START Provided material
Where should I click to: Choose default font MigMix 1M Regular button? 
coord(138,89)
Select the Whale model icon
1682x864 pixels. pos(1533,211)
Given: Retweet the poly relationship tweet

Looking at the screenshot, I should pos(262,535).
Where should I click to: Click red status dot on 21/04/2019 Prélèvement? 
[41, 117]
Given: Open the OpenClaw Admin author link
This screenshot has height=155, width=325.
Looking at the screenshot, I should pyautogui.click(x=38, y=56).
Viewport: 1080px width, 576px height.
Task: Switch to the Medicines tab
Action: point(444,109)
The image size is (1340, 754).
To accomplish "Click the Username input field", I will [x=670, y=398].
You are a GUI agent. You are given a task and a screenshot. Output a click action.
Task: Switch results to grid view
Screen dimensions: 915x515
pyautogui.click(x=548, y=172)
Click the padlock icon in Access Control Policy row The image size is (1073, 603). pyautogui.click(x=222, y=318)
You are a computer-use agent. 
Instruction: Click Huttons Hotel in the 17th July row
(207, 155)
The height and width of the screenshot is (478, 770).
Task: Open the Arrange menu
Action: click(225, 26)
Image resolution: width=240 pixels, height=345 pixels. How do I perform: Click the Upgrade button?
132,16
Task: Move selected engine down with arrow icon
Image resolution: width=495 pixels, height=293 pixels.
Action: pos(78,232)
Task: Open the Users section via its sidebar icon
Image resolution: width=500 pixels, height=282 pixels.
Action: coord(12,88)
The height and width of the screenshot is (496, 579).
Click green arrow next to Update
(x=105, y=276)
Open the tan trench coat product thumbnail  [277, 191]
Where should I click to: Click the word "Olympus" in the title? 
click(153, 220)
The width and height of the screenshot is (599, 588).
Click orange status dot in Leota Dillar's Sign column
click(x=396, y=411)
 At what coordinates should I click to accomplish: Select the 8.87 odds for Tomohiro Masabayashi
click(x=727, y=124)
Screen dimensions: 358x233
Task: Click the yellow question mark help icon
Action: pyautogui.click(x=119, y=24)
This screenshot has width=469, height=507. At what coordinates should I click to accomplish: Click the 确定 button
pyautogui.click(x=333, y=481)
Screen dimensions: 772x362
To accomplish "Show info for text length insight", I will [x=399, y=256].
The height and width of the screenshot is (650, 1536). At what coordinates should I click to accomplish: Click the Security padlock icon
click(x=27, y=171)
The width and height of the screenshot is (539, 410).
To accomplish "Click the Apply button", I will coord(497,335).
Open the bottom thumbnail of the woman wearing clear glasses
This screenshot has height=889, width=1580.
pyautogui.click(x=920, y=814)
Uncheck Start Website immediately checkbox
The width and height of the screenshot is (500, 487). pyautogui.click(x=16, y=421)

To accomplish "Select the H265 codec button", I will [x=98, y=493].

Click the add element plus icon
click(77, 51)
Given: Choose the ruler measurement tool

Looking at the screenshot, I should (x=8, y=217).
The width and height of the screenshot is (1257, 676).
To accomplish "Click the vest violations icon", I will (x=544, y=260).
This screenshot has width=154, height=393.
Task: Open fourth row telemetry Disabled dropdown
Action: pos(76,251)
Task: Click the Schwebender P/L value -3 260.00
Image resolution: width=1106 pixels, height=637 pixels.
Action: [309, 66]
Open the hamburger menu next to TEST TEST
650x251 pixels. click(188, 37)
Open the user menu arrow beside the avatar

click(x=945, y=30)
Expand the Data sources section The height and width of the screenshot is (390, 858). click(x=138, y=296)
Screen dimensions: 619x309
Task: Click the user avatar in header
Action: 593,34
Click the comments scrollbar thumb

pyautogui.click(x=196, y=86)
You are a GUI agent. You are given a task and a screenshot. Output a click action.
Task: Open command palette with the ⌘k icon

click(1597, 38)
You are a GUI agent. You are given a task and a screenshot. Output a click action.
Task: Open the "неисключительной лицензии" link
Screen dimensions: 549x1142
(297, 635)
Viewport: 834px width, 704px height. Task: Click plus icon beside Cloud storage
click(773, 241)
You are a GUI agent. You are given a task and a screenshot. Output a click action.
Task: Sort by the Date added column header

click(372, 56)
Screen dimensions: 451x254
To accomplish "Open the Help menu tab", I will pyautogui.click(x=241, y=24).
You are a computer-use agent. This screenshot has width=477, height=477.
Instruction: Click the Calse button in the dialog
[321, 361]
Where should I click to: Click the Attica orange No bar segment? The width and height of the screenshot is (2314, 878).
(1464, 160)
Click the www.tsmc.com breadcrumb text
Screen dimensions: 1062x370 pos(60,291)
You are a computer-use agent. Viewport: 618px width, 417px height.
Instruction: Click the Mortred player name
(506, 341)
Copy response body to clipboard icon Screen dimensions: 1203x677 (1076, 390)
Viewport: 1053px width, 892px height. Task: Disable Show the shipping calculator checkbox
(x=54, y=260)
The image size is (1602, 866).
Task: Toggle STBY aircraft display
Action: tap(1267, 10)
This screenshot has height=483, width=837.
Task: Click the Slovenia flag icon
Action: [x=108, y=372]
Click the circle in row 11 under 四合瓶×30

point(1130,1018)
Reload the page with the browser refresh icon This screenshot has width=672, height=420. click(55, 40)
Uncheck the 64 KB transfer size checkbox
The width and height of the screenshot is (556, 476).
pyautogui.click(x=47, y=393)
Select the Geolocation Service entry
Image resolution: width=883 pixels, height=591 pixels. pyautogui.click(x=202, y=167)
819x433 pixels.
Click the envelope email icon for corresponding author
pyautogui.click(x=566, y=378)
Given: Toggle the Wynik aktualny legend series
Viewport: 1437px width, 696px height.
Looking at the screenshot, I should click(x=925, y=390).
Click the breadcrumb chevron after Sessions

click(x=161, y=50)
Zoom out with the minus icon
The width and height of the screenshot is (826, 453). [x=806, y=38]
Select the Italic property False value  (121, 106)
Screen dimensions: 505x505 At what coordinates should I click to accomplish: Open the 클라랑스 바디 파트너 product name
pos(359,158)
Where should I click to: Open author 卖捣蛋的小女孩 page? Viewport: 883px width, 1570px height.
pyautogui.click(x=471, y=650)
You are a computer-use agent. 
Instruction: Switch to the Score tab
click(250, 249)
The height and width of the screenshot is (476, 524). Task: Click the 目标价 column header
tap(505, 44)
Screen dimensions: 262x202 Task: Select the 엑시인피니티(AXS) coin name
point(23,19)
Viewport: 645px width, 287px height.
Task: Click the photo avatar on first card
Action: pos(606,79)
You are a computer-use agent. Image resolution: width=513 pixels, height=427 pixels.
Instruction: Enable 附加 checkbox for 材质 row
END Provided material
Task: The data above needs to be given again exactly, with no line left out.

Task solution:
Where should I click to: Choose default font MigMix 1M Regular button? 
coord(138,89)
Select the Whale model icon
1682x864 pixels. pos(1533,211)
Given: Retweet the poly relationship tweet

Looking at the screenshot, I should pos(262,535).
Where should I click to: Click red status dot on 21/04/2019 Prélèvement? 
[41, 117]
Given: Open the OpenClaw Admin author link
This screenshot has height=155, width=325.
Looking at the screenshot, I should pyautogui.click(x=38, y=56).
Viewport: 1080px width, 576px height.
Task: Switch to the Medicines tab
Action: point(444,109)
The image size is (1340, 754).
To accomplish "Click the Username input field", I will [x=670, y=398].
You are a GUI agent. You are given a task and a screenshot. Output a click action.
Task: Switch results to grid view
Screen dimensions: 915x515
pyautogui.click(x=548, y=172)
Click the padlock icon in Access Control Policy row The image size is (1073, 603). pyautogui.click(x=222, y=318)
You are a computer-use agent. 
Instruction: Click Huttons Hotel in the 17th July row
(207, 155)
The height and width of the screenshot is (478, 770).
Task: Open the Arrange menu
Action: click(225, 26)
Image resolution: width=240 pixels, height=345 pixels. How do I perform: Click the Upgrade button?
132,16
Task: Move selected engine down with arrow icon
Image resolution: width=495 pixels, height=293 pixels.
Action: pos(78,232)
Task: Open the Users section via its sidebar icon
Image resolution: width=500 pixels, height=282 pixels.
Action: coord(12,88)
The height and width of the screenshot is (496, 579).
Click green arrow next to Update
(x=105, y=276)
Open the tan trench coat product thumbnail  [277, 191]
Where should I click to: Click the word "Olympus" in the title? 
click(153, 220)
The width and height of the screenshot is (599, 588).
Click orange status dot in Leota Dillar's Sign column
click(x=396, y=411)
 At what coordinates should I click to accomplish: Select the 8.87 odds for Tomohiro Masabayashi
click(x=727, y=124)
Screen dimensions: 358x233
Task: Click the yellow question mark help icon
Action: pyautogui.click(x=119, y=24)
This screenshot has width=469, height=507. At what coordinates should I click to accomplish: Click the 确定 button
pyautogui.click(x=333, y=481)
Screen dimensions: 772x362
To accomplish "Show info for text length insight", I will [x=399, y=256].
The height and width of the screenshot is (650, 1536). At what coordinates should I click to accomplish: Click the Security padlock icon
click(x=27, y=171)
The width and height of the screenshot is (539, 410).
To accomplish "Click the Apply button", I will coord(497,335).
Open the bottom thumbnail of the woman wearing clear glasses
This screenshot has height=889, width=1580.
pyautogui.click(x=920, y=814)
Uncheck Start Website immediately checkbox
The width and height of the screenshot is (500, 487). pyautogui.click(x=16, y=421)

To accomplish "Select the H265 codec button", I will [x=98, y=493].

Click the add element plus icon
click(77, 51)
Given: Choose the ruler measurement tool

Looking at the screenshot, I should (x=8, y=217).
The width and height of the screenshot is (1257, 676).
To accomplish "Click the vest violations icon", I will (x=544, y=260).
This screenshot has width=154, height=393.
Task: Open fourth row telemetry Disabled dropdown
Action: pos(76,251)
Task: Click the Schwebender P/L value -3 260.00
Image resolution: width=1106 pixels, height=637 pixels.
Action: [309, 66]
Open the hamburger menu next to TEST TEST
650x251 pixels. click(188, 37)
Open the user menu arrow beside the avatar

click(x=945, y=30)
Expand the Data sources section The height and width of the screenshot is (390, 858). click(x=138, y=296)
Screen dimensions: 619x309
Task: Click the user avatar in header
Action: 593,34
Click the comments scrollbar thumb

pyautogui.click(x=196, y=86)
You are a GUI agent. You are given a task and a screenshot. Output a click action.
Task: Open command palette with the ⌘k icon

click(1597, 38)
You are a GUI agent. You are given a task and a screenshot. Output a click action.
Task: Open the "неисключительной лицензии" link
Screen dimensions: 549x1142
(297, 635)
Viewport: 834px width, 704px height. Task: Click plus icon beside Cloud storage
click(773, 241)
You are a GUI agent. You are given a task and a screenshot. Output a click action.
Task: Sort by the Date added column header

click(372, 56)
Screen dimensions: 451x254
To accomplish "Open the Help menu tab", I will pyautogui.click(x=241, y=24).
You are a computer-use agent. This screenshot has width=477, height=477.
Instruction: Click the Calse button in the dialog
[321, 361]
Where should I click to: Click the Attica orange No bar segment? The width and height of the screenshot is (2314, 878).
(1464, 160)
Click the www.tsmc.com breadcrumb text
Screen dimensions: 1062x370 pos(60,291)
You are a computer-use agent. Viewport: 618px width, 417px height.
Instruction: Click the Mortred player name
(506, 341)
Copy response body to clipboard icon Screen dimensions: 1203x677 (1076, 390)
Viewport: 1053px width, 892px height. Task: Disable Show the shipping calculator checkbox
(x=54, y=260)
The image size is (1602, 866).
Task: Toggle STBY aircraft display
Action: tap(1267, 10)
This screenshot has height=483, width=837.
Task: Click the Slovenia flag icon
Action: [x=108, y=372]
Click the circle in row 11 under 四合瓶×30

point(1130,1018)
Reload the page with the browser refresh icon This screenshot has width=672, height=420. click(55, 40)
Uncheck the 64 KB transfer size checkbox
The width and height of the screenshot is (556, 476).
pyautogui.click(x=47, y=393)
Select the Geolocation Service entry
Image resolution: width=883 pixels, height=591 pixels. pyautogui.click(x=202, y=167)
819x433 pixels.
Click the envelope email icon for corresponding author
pyautogui.click(x=566, y=378)
Given: Toggle the Wynik aktualny legend series
Viewport: 1437px width, 696px height.
Looking at the screenshot, I should click(x=925, y=390).
Click the breadcrumb chevron after Sessions

click(x=161, y=50)
Zoom out with the minus icon
The width and height of the screenshot is (826, 453). [x=806, y=38]
Select the Italic property False value  (121, 106)
Screen dimensions: 505x505 At what coordinates should I click to accomplish: Open the 클라랑스 바디 파트너 product name
pos(359,158)
Where should I click to: Open author 卖捣蛋的小女孩 page? Viewport: 883px width, 1570px height.
pyautogui.click(x=471, y=650)
You are a computer-use agent. 
Instruction: Switch to the Score tab
click(250, 249)
The height and width of the screenshot is (476, 524). Task: Click the 目标价 column header
tap(505, 44)
Screen dimensions: 262x202 Task: Select the 엑시인피니티(AXS) coin name
point(23,19)
Viewport: 645px width, 287px height.
Task: Click the photo avatar on first card
Action: pos(606,79)
You are a computer-use agent. Image resolution: width=513 pixels, height=427 pixels.
Instruction: Enable 附加 checkbox for 材质 row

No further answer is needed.